At the 1999 World Cup, Akram and his team were subjected to a match-fixing inquiry after they lost by 47 runs to India and slumped to a shock loss to Bangladesh.
They still managed to finish as runners-up.
Despite boasting an intimidating three-pronged pace attack of Akram, Waqar Younis and Shoaib Akhtar, Pakistan lost their 2003 World Cup encounter by six wickets.
A high-profile semifinal also went to India by 29 runs in Mohali in 2011, a match where respective prime ministers Manmohan Singh of India and Yousuf Raza Gillani of Pakistan watched from the stands.

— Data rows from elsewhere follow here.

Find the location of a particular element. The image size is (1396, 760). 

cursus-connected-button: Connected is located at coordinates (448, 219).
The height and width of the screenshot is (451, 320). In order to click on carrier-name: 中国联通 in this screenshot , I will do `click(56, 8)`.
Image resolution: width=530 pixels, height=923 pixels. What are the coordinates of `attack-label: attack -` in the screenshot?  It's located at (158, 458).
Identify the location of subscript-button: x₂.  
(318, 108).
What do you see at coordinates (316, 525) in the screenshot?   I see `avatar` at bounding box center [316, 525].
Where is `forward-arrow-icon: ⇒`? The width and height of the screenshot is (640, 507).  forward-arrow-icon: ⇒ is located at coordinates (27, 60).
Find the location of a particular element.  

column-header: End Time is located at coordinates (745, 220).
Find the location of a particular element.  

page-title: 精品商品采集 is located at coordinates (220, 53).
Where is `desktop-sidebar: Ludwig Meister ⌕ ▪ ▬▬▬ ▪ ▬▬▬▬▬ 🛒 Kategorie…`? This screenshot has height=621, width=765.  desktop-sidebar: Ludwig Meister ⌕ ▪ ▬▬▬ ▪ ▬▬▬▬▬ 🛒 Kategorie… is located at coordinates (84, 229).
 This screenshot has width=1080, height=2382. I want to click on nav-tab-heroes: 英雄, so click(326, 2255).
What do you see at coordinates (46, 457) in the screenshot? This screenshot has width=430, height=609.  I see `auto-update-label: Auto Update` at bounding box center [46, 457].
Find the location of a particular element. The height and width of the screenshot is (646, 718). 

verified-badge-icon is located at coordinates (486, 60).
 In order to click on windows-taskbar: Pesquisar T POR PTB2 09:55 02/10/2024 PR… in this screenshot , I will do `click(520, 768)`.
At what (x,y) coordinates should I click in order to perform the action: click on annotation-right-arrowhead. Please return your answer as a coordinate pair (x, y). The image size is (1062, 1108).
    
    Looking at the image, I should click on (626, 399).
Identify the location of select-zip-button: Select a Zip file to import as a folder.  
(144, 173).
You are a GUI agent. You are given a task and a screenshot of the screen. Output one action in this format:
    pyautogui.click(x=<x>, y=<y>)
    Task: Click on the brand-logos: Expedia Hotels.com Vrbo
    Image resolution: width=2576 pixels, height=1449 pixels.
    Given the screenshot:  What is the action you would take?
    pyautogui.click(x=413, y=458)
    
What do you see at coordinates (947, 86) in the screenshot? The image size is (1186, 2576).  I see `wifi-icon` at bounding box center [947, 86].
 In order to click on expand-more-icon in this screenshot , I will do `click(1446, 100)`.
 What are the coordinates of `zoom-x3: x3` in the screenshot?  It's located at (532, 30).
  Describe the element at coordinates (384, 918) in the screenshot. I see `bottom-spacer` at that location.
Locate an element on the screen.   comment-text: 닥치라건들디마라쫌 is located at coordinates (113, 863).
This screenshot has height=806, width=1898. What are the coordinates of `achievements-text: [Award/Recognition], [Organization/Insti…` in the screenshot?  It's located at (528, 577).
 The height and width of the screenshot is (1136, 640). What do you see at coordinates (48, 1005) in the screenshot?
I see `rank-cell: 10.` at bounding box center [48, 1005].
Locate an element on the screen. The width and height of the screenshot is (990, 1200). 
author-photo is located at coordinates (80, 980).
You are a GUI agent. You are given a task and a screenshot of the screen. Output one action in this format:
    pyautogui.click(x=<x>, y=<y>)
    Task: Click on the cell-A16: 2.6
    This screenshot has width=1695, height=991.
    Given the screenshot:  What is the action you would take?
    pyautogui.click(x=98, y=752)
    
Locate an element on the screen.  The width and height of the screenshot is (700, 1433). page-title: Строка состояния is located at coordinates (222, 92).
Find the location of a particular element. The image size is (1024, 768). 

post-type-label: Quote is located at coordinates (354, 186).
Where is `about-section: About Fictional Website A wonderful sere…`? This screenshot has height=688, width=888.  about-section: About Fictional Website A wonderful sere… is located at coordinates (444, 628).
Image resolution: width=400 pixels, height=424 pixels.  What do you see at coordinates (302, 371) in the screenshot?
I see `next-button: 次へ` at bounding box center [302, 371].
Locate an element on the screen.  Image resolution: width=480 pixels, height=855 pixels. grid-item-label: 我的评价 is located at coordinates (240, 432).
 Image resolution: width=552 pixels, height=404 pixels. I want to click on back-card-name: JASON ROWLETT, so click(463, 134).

“To be honest, I don’t know the reason why we always lost,” Shahid Afridi, the skipper in 2011, said.
“We played so well to reach the semifinals and fell short in Mohali. I also heard some silly things but it was a matter of respect and as captain I told my players to give their best.”
A packed house in Adelaide saw Virat Kohli’s century subdue Pakistan by 76 runs in the 2015 World Cup.
Pakistan once again fell short in 2019, again in Manchester, as they lost by 83 runs in a rain-hit game.
So can it be eighth time lucky for Pakistan when they renew their rivalry in Ahmedabad on Saturday at this World Cup?
“That jinx will be broken one day and this current Pakistan team is capable of doing that,” said Akram.
“We broke the Twenty20 World Cup jinx after five defeats in 2021 in Dubai, so the 50-over jinx can also go.”